Adjusting parameters to optimize the effect
- Frame Rate and Duration:: Modifications
--num_frames
cap (a poem)--fps
(default 24), or 240 fps for 10-second videos. - picture quality:: Increase
--num_inference_steps
(default 30), which improves detail but takes longer. - Multi-GPU Support: Settings
--gpu_num
for the number of available GPUs to accelerate processing.

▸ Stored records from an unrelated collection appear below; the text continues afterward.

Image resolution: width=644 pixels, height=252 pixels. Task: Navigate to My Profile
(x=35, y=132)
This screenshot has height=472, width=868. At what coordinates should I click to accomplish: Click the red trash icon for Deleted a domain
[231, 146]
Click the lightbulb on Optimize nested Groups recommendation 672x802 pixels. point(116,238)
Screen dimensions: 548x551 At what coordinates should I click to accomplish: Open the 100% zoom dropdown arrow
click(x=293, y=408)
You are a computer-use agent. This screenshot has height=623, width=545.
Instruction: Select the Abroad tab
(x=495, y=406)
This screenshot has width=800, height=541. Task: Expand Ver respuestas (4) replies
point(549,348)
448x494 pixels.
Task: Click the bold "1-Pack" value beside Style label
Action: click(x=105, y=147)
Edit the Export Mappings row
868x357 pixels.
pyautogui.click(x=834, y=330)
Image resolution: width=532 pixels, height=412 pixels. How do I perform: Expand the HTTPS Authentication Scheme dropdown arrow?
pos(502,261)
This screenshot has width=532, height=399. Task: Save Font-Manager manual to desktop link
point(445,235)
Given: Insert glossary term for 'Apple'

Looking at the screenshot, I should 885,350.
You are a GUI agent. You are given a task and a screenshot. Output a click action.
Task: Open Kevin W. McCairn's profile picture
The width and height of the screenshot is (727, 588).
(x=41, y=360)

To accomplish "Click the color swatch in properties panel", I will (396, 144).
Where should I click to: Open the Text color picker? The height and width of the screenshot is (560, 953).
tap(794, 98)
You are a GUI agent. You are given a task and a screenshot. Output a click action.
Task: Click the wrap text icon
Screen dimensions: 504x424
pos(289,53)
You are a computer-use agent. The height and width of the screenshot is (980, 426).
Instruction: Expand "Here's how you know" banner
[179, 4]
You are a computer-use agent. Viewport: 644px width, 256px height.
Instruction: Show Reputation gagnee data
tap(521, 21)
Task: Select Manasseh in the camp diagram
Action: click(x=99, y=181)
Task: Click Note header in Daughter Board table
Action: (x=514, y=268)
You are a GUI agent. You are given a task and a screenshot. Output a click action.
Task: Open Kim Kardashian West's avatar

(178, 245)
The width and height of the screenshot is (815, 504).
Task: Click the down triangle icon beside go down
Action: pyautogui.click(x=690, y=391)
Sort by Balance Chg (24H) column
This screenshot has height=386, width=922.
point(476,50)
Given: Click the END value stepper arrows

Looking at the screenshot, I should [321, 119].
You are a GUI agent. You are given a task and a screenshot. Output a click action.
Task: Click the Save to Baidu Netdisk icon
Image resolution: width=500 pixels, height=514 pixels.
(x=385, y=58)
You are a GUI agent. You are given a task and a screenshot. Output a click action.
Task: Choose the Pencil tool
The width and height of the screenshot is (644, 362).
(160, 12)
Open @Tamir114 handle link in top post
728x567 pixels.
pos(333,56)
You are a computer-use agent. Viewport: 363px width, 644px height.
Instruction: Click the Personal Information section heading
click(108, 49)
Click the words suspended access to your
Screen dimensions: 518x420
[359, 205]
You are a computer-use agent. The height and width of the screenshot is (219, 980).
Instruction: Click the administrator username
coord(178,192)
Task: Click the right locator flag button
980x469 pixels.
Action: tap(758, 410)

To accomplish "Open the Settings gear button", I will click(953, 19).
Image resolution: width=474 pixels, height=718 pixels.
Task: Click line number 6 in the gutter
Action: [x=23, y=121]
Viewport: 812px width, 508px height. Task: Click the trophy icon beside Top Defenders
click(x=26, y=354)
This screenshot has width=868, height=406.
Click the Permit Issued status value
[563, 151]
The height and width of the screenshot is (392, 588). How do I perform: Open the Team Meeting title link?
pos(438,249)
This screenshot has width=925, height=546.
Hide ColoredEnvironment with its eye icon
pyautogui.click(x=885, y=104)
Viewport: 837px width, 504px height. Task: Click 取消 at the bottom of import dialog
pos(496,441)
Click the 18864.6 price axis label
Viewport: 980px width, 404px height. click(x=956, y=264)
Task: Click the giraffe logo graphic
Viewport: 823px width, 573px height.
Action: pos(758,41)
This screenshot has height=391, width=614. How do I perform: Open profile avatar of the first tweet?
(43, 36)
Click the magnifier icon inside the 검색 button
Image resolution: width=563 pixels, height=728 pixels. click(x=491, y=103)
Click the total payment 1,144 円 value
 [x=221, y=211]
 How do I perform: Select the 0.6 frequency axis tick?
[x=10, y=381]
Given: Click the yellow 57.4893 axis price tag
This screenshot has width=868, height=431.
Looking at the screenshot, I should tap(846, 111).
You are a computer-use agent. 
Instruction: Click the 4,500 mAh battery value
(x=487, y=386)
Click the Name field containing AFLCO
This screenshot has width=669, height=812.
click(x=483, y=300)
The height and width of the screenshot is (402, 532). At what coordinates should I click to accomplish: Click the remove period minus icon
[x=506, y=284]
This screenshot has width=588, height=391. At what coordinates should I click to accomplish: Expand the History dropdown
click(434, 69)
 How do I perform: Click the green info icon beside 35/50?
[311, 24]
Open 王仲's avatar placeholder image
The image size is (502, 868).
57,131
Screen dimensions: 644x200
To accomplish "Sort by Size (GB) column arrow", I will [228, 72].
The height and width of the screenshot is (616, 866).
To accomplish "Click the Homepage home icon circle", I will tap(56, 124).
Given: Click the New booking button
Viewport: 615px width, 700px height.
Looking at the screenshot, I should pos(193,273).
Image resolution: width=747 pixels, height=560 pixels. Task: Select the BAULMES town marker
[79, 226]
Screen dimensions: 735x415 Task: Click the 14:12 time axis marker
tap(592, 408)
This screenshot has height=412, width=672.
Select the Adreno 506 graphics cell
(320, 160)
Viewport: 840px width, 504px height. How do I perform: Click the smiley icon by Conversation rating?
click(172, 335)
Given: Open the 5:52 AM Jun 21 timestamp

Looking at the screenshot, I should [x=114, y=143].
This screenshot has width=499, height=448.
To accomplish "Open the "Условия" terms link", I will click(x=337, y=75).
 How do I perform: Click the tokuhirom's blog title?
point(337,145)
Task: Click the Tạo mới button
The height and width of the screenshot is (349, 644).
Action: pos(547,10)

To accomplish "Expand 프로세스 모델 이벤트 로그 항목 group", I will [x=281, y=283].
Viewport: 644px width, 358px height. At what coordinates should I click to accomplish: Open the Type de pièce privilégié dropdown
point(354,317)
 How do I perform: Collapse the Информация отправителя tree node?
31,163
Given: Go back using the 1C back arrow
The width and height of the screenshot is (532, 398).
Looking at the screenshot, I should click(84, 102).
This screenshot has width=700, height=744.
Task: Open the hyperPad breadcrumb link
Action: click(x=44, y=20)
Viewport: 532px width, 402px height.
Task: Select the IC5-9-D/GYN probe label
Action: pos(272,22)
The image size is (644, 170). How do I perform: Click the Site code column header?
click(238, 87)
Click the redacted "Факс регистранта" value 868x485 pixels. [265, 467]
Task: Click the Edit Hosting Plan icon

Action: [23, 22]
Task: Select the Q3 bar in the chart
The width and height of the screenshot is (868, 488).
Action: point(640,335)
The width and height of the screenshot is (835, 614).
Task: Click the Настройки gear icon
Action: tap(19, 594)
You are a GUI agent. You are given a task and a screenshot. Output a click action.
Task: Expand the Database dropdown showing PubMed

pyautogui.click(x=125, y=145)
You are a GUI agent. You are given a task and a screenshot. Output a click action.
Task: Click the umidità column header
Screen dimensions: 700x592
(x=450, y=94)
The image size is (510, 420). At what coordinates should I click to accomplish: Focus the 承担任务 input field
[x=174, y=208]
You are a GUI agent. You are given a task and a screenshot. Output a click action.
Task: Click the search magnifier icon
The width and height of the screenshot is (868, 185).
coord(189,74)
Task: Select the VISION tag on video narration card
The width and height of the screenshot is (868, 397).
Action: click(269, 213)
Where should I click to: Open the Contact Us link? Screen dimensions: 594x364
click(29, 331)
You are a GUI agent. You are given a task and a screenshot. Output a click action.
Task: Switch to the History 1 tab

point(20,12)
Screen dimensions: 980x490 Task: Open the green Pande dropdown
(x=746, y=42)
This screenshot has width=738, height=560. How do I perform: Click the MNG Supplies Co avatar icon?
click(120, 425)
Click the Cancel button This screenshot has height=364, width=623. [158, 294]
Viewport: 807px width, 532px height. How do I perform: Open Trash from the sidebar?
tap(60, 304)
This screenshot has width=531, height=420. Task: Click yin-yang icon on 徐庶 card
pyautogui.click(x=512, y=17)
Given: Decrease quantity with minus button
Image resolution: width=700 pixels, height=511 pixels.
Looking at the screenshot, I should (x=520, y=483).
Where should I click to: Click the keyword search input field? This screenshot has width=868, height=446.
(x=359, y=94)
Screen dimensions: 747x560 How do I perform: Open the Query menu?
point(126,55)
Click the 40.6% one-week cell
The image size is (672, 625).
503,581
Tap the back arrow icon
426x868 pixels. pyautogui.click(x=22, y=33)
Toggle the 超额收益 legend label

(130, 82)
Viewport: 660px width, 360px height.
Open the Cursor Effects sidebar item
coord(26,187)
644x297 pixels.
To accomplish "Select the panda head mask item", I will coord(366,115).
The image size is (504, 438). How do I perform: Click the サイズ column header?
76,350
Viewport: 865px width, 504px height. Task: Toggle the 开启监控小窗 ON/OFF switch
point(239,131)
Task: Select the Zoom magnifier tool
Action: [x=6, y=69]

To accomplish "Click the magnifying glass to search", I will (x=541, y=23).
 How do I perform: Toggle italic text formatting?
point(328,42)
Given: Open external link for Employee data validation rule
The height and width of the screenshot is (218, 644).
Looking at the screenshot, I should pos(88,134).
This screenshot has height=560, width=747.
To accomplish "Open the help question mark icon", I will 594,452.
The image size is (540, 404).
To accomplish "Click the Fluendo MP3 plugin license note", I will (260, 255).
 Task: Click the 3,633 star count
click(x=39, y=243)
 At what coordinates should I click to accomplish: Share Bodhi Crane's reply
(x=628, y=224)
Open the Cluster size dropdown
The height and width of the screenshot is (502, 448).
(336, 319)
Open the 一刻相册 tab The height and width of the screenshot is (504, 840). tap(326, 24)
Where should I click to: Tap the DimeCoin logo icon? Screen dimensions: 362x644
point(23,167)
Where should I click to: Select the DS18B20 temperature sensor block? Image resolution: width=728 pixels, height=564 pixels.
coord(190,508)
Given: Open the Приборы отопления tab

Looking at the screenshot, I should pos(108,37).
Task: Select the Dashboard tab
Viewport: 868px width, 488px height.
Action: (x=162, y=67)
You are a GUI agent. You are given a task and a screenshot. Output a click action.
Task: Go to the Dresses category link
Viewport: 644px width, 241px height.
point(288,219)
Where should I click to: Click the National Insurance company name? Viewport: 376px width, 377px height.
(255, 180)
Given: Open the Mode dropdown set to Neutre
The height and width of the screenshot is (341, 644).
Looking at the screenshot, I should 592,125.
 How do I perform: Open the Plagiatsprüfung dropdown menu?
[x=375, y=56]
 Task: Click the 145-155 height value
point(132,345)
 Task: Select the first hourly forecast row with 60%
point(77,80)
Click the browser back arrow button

Featured Function Operation
Advanced Facial Animation
The centerpiece of SkyReels-V1 is its facial animation capability. The cue describes a specific expression (e.g., "surprised" or "smiling"), and the model automatically generates one of 33 expressions with natural movements. For example:
FPS-24, A woman laughing heartily in a cafe
Once generated, the characters in the video display realistic smiles and body micro-movements, with details comparable to real-life performances.
Movie-quality graphics
With no additional configuration required, SkyReels-V1 outputs video with professional lighting and composition by default. Add a scene description to the cue (e.g. "under neon lights at night") to get a more cinematic look.
caveat
- hardware limitation: If the GPU memory is insufficient (e.g., less than 12GB), it is recommended to enable the
--quant
cap (a poem)--offload
, or reduce the resolution to 512x320. - cue-word technique: Concise and specific descriptions work best, avoid vague words.
- Community Support: Visit the GitHub Issues page to submit feedback or check out the community discussions.
With these steps, users can easily get started with SkyReels-V1 and generate high-quality video content, whether it's for short skits or animation experiments.